Critical misconception: robots.txt ≠ noindex

Disallowing a URL does not remove it from search results. If other pages link to a disallowed URL, Google can discover and index it from those links alone — it just will not visit the page to read its content or any noindex meta tag. This means disallowing a page you also want noindexed is self-defeating. To block indexing, place a <meta name="robots" content="noindex"> tag on the page, or return an X-Robots-Tag: noindex HTTP header — and make sure the page is crawlable so Google can read it.

What to disallow and what to leave open

Common paths worth disallowing for most sites:

  • Admin panels/admin/, /wp-admin/, /dashboard/. No SEO value and you do not want them indexed.
  • Staging/test paths/staging/, /test/. Prevents duplicate content issues.
  • Internal search result pages/search?. Faceted search can produce thousands of near-duplicate URLs that waste crawl budget.
  • Session/tracking parameters — if not handled by canonical tags, disallow parameterised variants.

What you should never disallow for an SEO-focused site: CSS, JavaScript, fonts, and images. Googlebot needs these to render pages correctly. Blocking them can cause your pages to be evaluated as if they had no styling or interactivity.

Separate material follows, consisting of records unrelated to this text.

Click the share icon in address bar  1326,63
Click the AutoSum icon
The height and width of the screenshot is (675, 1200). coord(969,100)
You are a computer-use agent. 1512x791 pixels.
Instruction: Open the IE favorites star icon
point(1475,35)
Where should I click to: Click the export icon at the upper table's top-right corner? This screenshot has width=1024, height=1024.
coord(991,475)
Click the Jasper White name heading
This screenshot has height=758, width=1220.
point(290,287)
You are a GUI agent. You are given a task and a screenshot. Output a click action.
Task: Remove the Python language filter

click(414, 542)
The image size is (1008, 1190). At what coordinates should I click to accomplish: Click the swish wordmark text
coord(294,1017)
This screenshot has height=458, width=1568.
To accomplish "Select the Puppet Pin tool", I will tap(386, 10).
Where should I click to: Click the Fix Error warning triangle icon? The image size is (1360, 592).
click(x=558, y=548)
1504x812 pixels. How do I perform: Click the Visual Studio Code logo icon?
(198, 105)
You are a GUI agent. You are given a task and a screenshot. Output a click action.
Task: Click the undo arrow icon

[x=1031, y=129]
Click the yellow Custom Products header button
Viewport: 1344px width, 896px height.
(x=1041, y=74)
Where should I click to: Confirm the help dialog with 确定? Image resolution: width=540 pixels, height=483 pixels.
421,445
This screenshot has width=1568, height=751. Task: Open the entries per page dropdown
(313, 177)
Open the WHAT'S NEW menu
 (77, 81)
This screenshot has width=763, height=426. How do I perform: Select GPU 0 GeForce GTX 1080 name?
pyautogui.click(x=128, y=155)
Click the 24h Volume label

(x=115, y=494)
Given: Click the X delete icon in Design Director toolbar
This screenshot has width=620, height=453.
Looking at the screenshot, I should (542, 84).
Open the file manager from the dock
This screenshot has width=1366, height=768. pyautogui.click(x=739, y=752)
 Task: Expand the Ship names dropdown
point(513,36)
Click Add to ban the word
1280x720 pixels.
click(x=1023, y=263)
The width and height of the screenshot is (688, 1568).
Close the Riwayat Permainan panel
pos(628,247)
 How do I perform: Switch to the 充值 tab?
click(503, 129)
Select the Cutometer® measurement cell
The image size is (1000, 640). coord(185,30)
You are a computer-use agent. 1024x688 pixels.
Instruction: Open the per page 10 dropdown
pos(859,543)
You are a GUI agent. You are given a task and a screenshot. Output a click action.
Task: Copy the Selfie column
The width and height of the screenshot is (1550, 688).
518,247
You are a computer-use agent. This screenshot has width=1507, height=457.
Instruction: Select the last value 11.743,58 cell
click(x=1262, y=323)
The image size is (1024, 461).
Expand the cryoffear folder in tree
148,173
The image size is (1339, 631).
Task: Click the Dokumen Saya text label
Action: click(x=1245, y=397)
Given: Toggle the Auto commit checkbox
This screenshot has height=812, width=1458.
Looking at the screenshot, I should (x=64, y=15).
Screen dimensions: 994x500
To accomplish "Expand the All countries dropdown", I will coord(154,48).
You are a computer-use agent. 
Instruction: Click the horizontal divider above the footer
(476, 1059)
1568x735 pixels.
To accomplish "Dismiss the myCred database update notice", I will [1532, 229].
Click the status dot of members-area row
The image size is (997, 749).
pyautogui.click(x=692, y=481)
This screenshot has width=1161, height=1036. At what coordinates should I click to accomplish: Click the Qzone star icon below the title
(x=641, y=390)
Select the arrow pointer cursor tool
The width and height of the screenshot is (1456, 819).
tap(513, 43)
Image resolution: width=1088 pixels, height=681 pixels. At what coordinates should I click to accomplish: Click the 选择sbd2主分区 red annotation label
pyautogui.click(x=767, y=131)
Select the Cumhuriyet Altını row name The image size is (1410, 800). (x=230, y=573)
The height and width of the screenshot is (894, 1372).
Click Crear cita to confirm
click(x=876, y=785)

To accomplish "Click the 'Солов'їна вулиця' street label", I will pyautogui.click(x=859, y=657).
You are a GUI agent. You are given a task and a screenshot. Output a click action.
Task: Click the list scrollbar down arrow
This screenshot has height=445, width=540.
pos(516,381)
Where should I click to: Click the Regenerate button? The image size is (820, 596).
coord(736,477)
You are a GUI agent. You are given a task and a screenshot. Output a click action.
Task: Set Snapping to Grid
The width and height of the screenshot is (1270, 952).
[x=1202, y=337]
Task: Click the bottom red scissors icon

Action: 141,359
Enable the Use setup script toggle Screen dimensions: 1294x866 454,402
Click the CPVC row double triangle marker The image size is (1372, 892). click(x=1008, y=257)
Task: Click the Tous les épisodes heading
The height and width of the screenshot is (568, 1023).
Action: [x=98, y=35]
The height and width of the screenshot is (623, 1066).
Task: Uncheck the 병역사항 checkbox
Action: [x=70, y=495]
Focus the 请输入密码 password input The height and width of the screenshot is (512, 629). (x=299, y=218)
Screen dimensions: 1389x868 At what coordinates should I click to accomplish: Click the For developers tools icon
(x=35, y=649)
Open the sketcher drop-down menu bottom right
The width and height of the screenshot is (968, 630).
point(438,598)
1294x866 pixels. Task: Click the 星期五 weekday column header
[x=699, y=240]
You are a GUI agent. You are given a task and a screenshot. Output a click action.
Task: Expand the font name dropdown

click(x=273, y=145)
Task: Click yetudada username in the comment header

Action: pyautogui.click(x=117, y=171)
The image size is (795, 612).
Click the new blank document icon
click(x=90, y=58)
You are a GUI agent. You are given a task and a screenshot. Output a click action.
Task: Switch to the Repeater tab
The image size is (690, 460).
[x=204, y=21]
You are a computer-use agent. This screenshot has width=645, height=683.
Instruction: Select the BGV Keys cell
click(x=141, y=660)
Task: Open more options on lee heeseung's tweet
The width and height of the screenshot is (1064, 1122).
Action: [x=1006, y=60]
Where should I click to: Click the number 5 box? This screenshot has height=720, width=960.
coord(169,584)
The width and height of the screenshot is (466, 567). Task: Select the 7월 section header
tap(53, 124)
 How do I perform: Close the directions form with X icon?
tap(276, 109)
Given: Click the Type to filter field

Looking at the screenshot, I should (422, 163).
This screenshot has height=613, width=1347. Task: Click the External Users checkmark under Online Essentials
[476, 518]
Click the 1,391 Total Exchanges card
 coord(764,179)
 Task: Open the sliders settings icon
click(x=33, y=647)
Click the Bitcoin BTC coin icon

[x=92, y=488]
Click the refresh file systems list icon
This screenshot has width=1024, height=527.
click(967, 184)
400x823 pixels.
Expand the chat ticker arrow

Blocking AI training crawlers

Since 2023, many content creators have added blocks for AI training bots. The major ones are GPTBot (OpenAI), CCBot (Common Crawl, source for many training datasets), anthropic-ai (Anthropic), PerplexityBot, and Google-Extended (for Google's AI products, separate from Googlebot). Adding a Disallow rule for these bots is legitimate and widely done — but understand that it only prevents future crawls; it cannot remove your content from any existing training dataset.

Sitemap declaration

Adding a Sitemap: line to robots.txt is best practice regardless of whether you submit your sitemap separately via Search Console. It ensures that any crawler that reads your robots.txt also discovers your sitemap, without you needing to submit it to each search engine manually. You can include multiple Sitemap: lines pointing to separate sitemaps (pages, images, news, videos).

Testing your robots.txt

After deploying, test it with:

  • Google Search Console — the robots.txt Tester lets you check how Googlebot interprets specific URLs.
  • Bing Webmaster Tools — equivalent tool for Bingbot.